Requirement — Lines from the one containing "Open the conversation with Pat" through the last line of the data below are to be returned exactly; leave out the rest.

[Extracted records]
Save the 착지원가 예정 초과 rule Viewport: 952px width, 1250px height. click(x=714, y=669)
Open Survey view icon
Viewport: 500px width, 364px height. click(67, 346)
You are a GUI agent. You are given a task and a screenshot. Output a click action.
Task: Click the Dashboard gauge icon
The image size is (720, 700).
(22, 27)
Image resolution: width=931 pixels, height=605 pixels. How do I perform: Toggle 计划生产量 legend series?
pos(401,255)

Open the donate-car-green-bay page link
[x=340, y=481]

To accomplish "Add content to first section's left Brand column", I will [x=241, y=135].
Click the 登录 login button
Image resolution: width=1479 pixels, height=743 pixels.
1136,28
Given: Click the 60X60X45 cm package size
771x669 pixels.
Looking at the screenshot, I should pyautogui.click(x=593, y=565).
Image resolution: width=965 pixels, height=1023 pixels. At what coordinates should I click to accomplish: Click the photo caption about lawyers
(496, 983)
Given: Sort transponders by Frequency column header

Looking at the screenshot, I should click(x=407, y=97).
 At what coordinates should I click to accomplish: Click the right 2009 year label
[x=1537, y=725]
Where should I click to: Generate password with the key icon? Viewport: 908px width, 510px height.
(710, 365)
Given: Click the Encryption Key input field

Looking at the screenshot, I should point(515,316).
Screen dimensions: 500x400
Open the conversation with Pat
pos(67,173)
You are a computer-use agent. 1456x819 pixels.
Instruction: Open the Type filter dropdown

Exercise response —
Open the conversation with Pat
pos(67,173)
You are a computer-use agent. 1456x819 pixels.
Instruction: Open the Type filter dropdown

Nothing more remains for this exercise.